### Extracted information

— begin —

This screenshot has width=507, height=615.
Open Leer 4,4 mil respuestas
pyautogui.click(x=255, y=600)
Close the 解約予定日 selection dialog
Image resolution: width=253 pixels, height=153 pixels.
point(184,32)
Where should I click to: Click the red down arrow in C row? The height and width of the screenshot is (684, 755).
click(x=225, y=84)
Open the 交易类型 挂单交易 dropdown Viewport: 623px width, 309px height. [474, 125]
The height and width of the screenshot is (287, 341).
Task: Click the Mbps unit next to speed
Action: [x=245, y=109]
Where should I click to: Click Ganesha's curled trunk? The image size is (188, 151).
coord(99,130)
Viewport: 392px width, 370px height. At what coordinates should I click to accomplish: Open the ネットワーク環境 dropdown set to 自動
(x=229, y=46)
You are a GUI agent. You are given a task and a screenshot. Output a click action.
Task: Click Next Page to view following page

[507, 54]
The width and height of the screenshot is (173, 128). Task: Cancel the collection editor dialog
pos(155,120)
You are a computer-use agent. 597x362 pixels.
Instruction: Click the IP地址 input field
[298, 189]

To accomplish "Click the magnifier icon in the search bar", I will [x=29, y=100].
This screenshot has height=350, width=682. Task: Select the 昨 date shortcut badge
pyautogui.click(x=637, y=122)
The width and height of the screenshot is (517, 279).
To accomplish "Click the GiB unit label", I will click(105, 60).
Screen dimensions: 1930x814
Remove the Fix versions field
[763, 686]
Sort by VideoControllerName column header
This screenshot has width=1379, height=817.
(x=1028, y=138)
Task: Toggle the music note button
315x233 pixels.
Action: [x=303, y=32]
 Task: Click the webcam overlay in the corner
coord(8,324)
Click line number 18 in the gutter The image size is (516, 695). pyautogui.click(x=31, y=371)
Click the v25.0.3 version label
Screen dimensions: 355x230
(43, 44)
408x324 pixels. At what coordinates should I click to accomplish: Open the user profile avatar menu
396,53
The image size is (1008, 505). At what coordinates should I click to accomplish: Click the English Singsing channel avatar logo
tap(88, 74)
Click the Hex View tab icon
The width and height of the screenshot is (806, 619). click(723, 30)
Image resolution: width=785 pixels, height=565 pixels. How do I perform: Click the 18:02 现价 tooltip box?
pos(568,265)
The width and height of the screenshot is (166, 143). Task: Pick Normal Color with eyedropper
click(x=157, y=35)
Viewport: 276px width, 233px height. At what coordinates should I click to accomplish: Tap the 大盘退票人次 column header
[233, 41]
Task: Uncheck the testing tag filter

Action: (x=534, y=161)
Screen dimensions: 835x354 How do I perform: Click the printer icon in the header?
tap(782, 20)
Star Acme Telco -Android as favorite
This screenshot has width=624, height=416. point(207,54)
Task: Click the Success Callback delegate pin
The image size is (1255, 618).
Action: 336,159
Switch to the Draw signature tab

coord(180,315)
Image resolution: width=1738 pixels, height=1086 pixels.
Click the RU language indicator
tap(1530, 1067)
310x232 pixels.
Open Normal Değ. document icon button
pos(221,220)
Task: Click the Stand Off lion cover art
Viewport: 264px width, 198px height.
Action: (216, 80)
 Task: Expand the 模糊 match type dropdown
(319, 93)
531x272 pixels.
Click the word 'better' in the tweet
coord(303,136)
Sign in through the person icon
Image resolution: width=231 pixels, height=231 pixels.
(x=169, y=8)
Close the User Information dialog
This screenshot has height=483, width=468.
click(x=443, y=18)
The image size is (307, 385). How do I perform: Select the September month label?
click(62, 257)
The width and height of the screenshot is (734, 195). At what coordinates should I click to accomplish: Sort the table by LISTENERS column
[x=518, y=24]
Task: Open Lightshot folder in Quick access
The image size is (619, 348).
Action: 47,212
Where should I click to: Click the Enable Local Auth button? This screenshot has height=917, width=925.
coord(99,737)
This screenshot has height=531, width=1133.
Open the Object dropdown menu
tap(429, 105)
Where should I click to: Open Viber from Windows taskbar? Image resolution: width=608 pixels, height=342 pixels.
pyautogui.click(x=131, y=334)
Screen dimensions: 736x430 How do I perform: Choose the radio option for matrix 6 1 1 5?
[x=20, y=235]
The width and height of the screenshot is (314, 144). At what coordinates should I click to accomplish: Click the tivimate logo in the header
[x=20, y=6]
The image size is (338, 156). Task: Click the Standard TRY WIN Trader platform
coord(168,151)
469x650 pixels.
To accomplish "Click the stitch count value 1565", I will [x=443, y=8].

— end —

### What to produce
Reproduce the whole listing above word for word, with every line in its original order.

### Result of this exercise
This screenshot has width=507, height=615.
Open Leer 4,4 mil respuestas
pyautogui.click(x=255, y=600)
Close the 解約予定日 selection dialog
Image resolution: width=253 pixels, height=153 pixels.
point(184,32)
Where should I click to: Click the red down arrow in C row? The height and width of the screenshot is (684, 755).
click(x=225, y=84)
Open the 交易类型 挂单交易 dropdown Viewport: 623px width, 309px height. [474, 125]
The height and width of the screenshot is (287, 341).
Task: Click the Mbps unit next to speed
Action: [x=245, y=109]
Where should I click to: Click Ganesha's curled trunk? The image size is (188, 151).
coord(99,130)
Viewport: 392px width, 370px height. At what coordinates should I click to accomplish: Open the ネットワーク環境 dropdown set to 自動
(x=229, y=46)
You are a GUI agent. You are given a task and a screenshot. Output a click action.
Task: Click Next Page to view following page

[507, 54]
The width and height of the screenshot is (173, 128). Task: Cancel the collection editor dialog
pos(155,120)
You are a computer-use agent. 597x362 pixels.
Instruction: Click the IP地址 input field
[298, 189]

To accomplish "Click the magnifier icon in the search bar", I will [x=29, y=100].
This screenshot has height=350, width=682. Task: Select the 昨 date shortcut badge
pyautogui.click(x=637, y=122)
The width and height of the screenshot is (517, 279).
To accomplish "Click the GiB unit label", I will click(105, 60).
Screen dimensions: 1930x814
Remove the Fix versions field
[763, 686]
Sort by VideoControllerName column header
This screenshot has width=1379, height=817.
(x=1028, y=138)
Task: Toggle the music note button
315x233 pixels.
Action: [x=303, y=32]
 Task: Click the webcam overlay in the corner
coord(8,324)
Click line number 18 in the gutter The image size is (516, 695). pyautogui.click(x=31, y=371)
Click the v25.0.3 version label
Screen dimensions: 355x230
(43, 44)
408x324 pixels. At what coordinates should I click to accomplish: Open the user profile avatar menu
396,53
The image size is (1008, 505). At what coordinates should I click to accomplish: Click the English Singsing channel avatar logo
tap(88, 74)
Click the Hex View tab icon
The width and height of the screenshot is (806, 619). click(723, 30)
Image resolution: width=785 pixels, height=565 pixels. How do I perform: Click the 18:02 现价 tooltip box?
pos(568,265)
The width and height of the screenshot is (166, 143). Task: Pick Normal Color with eyedropper
click(x=157, y=35)
Viewport: 276px width, 233px height. At what coordinates should I click to accomplish: Tap the 大盘退票人次 column header
[233, 41]
Task: Uncheck the testing tag filter

Action: (x=534, y=161)
Screen dimensions: 835x354 How do I perform: Click the printer icon in the header?
tap(782, 20)
Star Acme Telco -Android as favorite
This screenshot has width=624, height=416. point(207,54)
Task: Click the Success Callback delegate pin
The image size is (1255, 618).
Action: 336,159
Switch to the Draw signature tab

coord(180,315)
Image resolution: width=1738 pixels, height=1086 pixels.
Click the RU language indicator
tap(1530, 1067)
310x232 pixels.
Open Normal Değ. document icon button
pos(221,220)
Task: Click the Stand Off lion cover art
Viewport: 264px width, 198px height.
Action: (216, 80)
 Task: Expand the 模糊 match type dropdown
(319, 93)
531x272 pixels.
Click the word 'better' in the tweet
coord(303,136)
Sign in through the person icon
Image resolution: width=231 pixels, height=231 pixels.
(x=169, y=8)
Close the User Information dialog
This screenshot has height=483, width=468.
click(x=443, y=18)
The image size is (307, 385). How do I perform: Select the September month label?
click(62, 257)
The width and height of the screenshot is (734, 195). At what coordinates should I click to accomplish: Sort the table by LISTENERS column
[x=518, y=24]
Task: Open Lightshot folder in Quick access
The image size is (619, 348).
Action: 47,212
Where should I click to: Click the Enable Local Auth button? This screenshot has height=917, width=925.
coord(99,737)
This screenshot has height=531, width=1133.
Open the Object dropdown menu
tap(429, 105)
Where should I click to: Open Viber from Windows taskbar? Image resolution: width=608 pixels, height=342 pixels.
pyautogui.click(x=131, y=334)
Screen dimensions: 736x430 How do I perform: Choose the radio option for matrix 6 1 1 5?
[x=20, y=235]
The width and height of the screenshot is (314, 144). At what coordinates should I click to accomplish: Click the tivimate logo in the header
[x=20, y=6]
The image size is (338, 156). Task: Click the Standard TRY WIN Trader platform
coord(168,151)
469x650 pixels.
To accomplish "Click the stitch count value 1565", I will [x=443, y=8].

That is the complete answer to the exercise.